/ 26 June 2023

South Africa’s food inflation is slowing

South Africa’s annual inflation rate eased in July to 4.7%, down from 5.4% in June 2023, the lowest reading since August 2021, according data from Statistics South Africa. (Dwayne Senior/Bloomberg via Getty Images)

After eight months of South Africa’s food inflation at levels above 12.3%, May 2023 data decelerated to 12.0%, down from 14.3% in April. 

The food product prices primarily underpinning this moderation in food inflation are bread and cereals, meat, fish, oils and fats, and fruit.

Slowing food inflation could be a central theme for the second half of the year (assuming that there are no significant weaknesses in the rand/dollar exchange rate), and the products mentioned above will continue driving the trend. 

More specifically, red meat prices, which have softened at the farm level, should continue on this trend at the retail level in the coming months.

Fruit prices will probably remain on a similar declining trend as the harvest across South Africa continues, and domestic supplies have improved.

The decline in oils and fats products aligns with what we see in the global environment, because South Africa still imports all its palm oil usage. 

For example, in May 2023, the United Nations’ Food and Agriculture Organisation (FAO) vegetable oil price index was at 119 points, down 48% year-on-year. 

The FAO states that “international palm oil prices fell markedly from April, as protracted weak global import purchases coincided with expectations of rising outputs in major producing countries”. This is a welcome development for importing countries such as South Africa.

With that said, the relatively weaker rand/dollar exchange remains a risk to the prices of imported products that could reduce the gains for local consumers. This mainly applies to rice and wheat, becauseSouth Africa is a net importer of these products.

Moreover, the relatively lower farm-level maize prices will filter into the retail product prices mainly in the second half of the year’s data. 

One aspect that researchers often forget is that there is a lag of three to five months between farm and retail prices of some products, thus, the decline in farm-level prices is not immediately apparent on retail shelves.

The price changes will also not be equal because of associated processing, packaging, distribution and labour costs. Still, these will not change the possible slowdown in price inflation. 

Moreover, the base effects will also help soften consumer food inflation in the year’s second half.

One aspect that some people continue to worry about is the effect of load-shedding on food prices. I believe that these load-shedding may continue to influence prices for the next few months. 

Nonetheless, the various interventions to ease the load-shedding burden on farmers, such as load curtailment, expansion of the diesel rebate to the food value chain and, most recently, the launch of the Agro-Energy Fund, support the production conditions.

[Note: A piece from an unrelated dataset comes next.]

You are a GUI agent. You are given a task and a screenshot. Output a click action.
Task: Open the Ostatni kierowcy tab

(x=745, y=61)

The 2022-23 maize harvest is estimated at 16.1 million, 5% higher than the 2021/22 season’s harvest and the third-largest harvest on record. The soybeans harvest could reach a record 2.8 million tonnes. 

South Africa’s sugar cane crop will probably increase by 3% to 18.5 million tonnes in 2023-24. Other field crops and fruits also show prospects for decent harvest this season.

But the effectiveness of these energy support measures differs across farming enterprises and food companies, and the costs to food producers, mainly those not fully benefiting from these efforts, remain high because of all the necessary mitigation measures.

Overall, we are probably off the period of elevated consumer food inflation. The next couple of months, and going into 2024, will be characterised by the deceleration of consumer food inflation.

The key drivers of the expected moderation will be meat, grain-related products, vegetable oils and fruits, which comprise roughly two-thirds of the consumer inflation food price basket. The base effects also support a view of a softening pace to levels about 8% to 9% year on year in 2023 (from 9.5% in 2022).

Wandile Sihlobo is the chief economist at the Agricultural Business Chamber of South Africa and the author of Finding Common Ground: Land, Equity and Agriculture.